[EXCERPTED DATA Boundary: Start]

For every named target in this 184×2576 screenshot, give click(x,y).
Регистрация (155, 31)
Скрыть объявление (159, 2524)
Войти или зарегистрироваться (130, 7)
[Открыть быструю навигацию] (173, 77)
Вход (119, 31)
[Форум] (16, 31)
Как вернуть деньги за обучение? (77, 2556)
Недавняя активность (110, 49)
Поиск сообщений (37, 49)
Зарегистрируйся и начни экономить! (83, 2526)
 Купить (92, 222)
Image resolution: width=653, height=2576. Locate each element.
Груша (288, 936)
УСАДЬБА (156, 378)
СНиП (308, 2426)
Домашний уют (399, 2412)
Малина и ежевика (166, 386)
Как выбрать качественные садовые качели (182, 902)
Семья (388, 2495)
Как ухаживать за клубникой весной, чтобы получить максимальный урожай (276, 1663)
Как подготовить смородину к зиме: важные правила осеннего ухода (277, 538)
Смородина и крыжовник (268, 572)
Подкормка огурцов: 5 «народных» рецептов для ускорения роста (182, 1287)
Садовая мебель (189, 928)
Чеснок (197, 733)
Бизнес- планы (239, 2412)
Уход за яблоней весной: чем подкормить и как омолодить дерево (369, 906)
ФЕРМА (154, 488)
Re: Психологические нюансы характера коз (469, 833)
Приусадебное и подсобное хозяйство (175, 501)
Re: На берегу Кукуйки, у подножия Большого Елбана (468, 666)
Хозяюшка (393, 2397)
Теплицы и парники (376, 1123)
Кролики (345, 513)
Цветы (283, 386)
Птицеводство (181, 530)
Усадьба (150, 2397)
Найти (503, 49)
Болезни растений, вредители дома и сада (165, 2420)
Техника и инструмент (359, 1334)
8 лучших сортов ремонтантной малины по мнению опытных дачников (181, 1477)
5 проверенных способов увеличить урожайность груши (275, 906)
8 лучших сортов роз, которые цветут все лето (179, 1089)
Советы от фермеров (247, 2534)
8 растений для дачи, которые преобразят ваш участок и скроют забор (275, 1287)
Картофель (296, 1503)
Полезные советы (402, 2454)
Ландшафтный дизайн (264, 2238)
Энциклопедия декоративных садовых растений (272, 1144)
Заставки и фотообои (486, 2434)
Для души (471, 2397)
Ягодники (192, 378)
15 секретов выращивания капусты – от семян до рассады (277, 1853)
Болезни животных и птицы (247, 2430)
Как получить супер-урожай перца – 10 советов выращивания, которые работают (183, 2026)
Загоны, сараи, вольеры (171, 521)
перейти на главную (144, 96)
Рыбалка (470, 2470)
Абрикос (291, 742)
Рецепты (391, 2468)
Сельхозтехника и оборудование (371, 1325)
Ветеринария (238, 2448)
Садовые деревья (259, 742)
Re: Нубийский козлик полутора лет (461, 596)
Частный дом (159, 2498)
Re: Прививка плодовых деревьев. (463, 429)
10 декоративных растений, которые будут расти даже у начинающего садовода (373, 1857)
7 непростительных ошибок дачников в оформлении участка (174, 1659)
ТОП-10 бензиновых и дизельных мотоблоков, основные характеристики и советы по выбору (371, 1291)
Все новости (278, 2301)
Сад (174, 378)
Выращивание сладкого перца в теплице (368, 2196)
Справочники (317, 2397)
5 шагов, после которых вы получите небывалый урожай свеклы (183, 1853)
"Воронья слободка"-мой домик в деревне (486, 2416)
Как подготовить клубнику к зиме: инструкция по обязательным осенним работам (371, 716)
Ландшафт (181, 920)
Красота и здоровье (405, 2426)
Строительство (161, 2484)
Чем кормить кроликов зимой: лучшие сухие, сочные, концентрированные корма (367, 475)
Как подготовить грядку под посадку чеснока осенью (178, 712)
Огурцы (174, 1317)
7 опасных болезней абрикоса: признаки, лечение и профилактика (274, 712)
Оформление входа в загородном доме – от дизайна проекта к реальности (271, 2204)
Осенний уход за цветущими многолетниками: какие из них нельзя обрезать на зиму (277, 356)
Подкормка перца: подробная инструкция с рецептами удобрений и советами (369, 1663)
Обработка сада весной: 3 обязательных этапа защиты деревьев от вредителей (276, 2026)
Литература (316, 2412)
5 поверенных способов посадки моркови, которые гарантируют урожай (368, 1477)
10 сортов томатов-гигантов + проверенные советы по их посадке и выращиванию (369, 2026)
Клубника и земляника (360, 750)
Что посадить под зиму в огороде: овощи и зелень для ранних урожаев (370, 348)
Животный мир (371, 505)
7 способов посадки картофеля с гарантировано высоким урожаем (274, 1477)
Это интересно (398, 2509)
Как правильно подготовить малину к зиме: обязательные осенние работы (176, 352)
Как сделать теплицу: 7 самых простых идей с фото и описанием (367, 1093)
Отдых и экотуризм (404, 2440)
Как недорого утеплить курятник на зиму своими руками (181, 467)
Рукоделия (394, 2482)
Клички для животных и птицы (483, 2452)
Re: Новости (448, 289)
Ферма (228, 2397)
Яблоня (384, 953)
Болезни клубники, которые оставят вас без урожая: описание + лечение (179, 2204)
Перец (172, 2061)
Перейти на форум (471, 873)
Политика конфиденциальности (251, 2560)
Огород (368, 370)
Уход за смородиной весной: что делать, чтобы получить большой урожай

[EXCERPTED DATA Boundary: End]

■ WHAT IS NEEDED:
The full set of entries above should be given again exactly.

■ ANSWER FOR THE TASK:
For every named target in this 184×2576 screenshot, give click(x,y).
Регистрация (155, 31)
Скрыть объявление (159, 2524)
Войти или зарегистрироваться (130, 7)
[Открыть быструю навигацию] (173, 77)
Вход (119, 31)
[Форум] (16, 31)
Как вернуть деньги за обучение? (77, 2556)
Недавняя активность (110, 49)
Поиск сообщений (37, 49)
Зарегистрируйся и начни экономить! (83, 2526)
 Купить (92, 222)
Image resolution: width=653, height=2576. Locate each element.
Груша (288, 936)
УСАДЬБА (156, 378)
СНиП (308, 2426)
Домашний уют (399, 2412)
Малина и ежевика (166, 386)
Как выбрать качественные садовые качели (182, 902)
Семья (388, 2495)
Как ухаживать за клубникой весной, чтобы получить максимальный урожай (276, 1663)
Как подготовить смородину к зиме: важные правила осеннего ухода (277, 538)
Смородина и крыжовник (268, 572)
Подкормка огурцов: 5 «народных» рецептов для ускорения роста (182, 1287)
Садовая мебель (189, 928)
Чеснок (197, 733)
Бизнес- планы (239, 2412)
Уход за яблоней весной: чем подкормить и как омолодить дерево (369, 906)
ФЕРМА (154, 488)
Re: Психологические нюансы характера коз (469, 833)
Приусадебное и подсобное хозяйство (175, 501)
Re: На берегу Кукуйки, у подножия Большого Елбана (468, 666)
Хозяюшка (393, 2397)
Теплицы и парники (376, 1123)
Кролики (345, 513)
Цветы (283, 386)
Птицеводство (181, 530)
Усадьба (150, 2397)
Найти (503, 49)
Болезни растений, вредители дома и сада (165, 2420)
Техника и инструмент (359, 1334)
8 лучших сортов ремонтантной малины по мнению опытных дачников (181, 1477)
5 проверенных способов увеличить урожайность груши (275, 906)
8 лучших сортов роз, которые цветут все лето (179, 1089)
Советы от фермеров (247, 2534)
8 растений для дачи, которые преобразят ваш участок и скроют забор (275, 1287)
Картофель (296, 1503)
Полезные советы (402, 2454)
Ландшафтный дизайн (264, 2238)
Энциклопедия декоративных садовых растений (272, 1144)
Заставки и фотообои (486, 2434)
Для души (471, 2397)
Ягодники (192, 378)
15 секретов выращивания капусты – от семян до рассады (277, 1853)
Болезни животных и птицы (247, 2430)
Как получить супер-урожай перца – 10 советов выращивания, которые работают (183, 2026)
Загоны, сараи, вольеры (171, 521)
перейти на главную (144, 96)
Рыбалка (470, 2470)
Абрикос (291, 742)
Рецепты (391, 2468)
Сельхозтехника и оборудование (371, 1325)
Ветеринария (238, 2448)
Садовые деревья (259, 742)
Re: Нубийский козлик полутора лет (461, 596)
Частный дом (159, 2498)
Re: Прививка плодовых деревьев. (463, 429)
10 декоративных растений, которые будут расти даже у начинающего садовода (373, 1857)
7 непростительных ошибок дачников в оформлении участка (174, 1659)
ТОП-10 бензиновых и дизельных мотоблоков, основные характеристики и советы по выбору (371, 1291)
Все новости (278, 2301)
Сад (174, 378)
Выращивание сладкого перца в теплице (368, 2196)
Справочники (317, 2397)
5 шагов, после которых вы получите небывалый урожай свеклы (183, 1853)
"Воронья слободка"-мой домик в деревне (486, 2416)
Как подготовить клубнику к зиме: инструкция по обязательным осенним работам (371, 716)
Ландшафт (181, 920)
Красота и здоровье (405, 2426)
Строительство (161, 2484)
Чем кормить кроликов зимой: лучшие сухие, сочные, концентрированные корма (367, 475)
Как подготовить грядку под посадку чеснока осенью (178, 712)
Огурцы (174, 1317)
7 опасных болезней абрикоса: признаки, лечение и профилактика (274, 712)
Оформление входа в загородном доме – от дизайна проекта к реальности (271, 2204)
Осенний уход за цветущими многолетниками: какие из них нельзя обрезать на зиму (277, 356)
Подкормка перца: подробная инструкция с рецептами удобрений и советами (369, 1663)
Обработка сада весной: 3 обязательных этапа защиты деревьев от вредителей (276, 2026)
Литература (316, 2412)
5 поверенных способов посадки моркови, которые гарантируют урожай (368, 1477)
10 сортов томатов-гигантов + проверенные советы по их посадке и выращиванию (369, 2026)
Клубника и земляника (360, 750)
Что посадить под зиму в огороде: овощи и зелень для ранних урожаев (370, 348)
Животный мир (371, 505)
7 способов посадки картофеля с гарантировано высоким урожаем (274, 1477)
Это интересно (398, 2509)
Как правильно подготовить малину к зиме: обязательные осенние работы (176, 352)
Как сделать теплицу: 7 самых простых идей с фото и описанием (367, 1093)
Отдых и экотуризм (404, 2440)
Как недорого утеплить курятник на зиму своими руками (181, 467)
Рукоделия (394, 2482)
Клички для животных и птицы (483, 2452)
Re: Новости (448, 289)
Ферма (228, 2397)
Яблоня (384, 953)
Болезни клубники, которые оставят вас без урожая: описание + лечение (179, 2204)
Перец (172, 2061)
Перейти на форум (471, 873)
Политика конфиденциальности (251, 2560)
Огород (368, 370)
Уход за смородиной весной: что делать, чтобы получить большой урожай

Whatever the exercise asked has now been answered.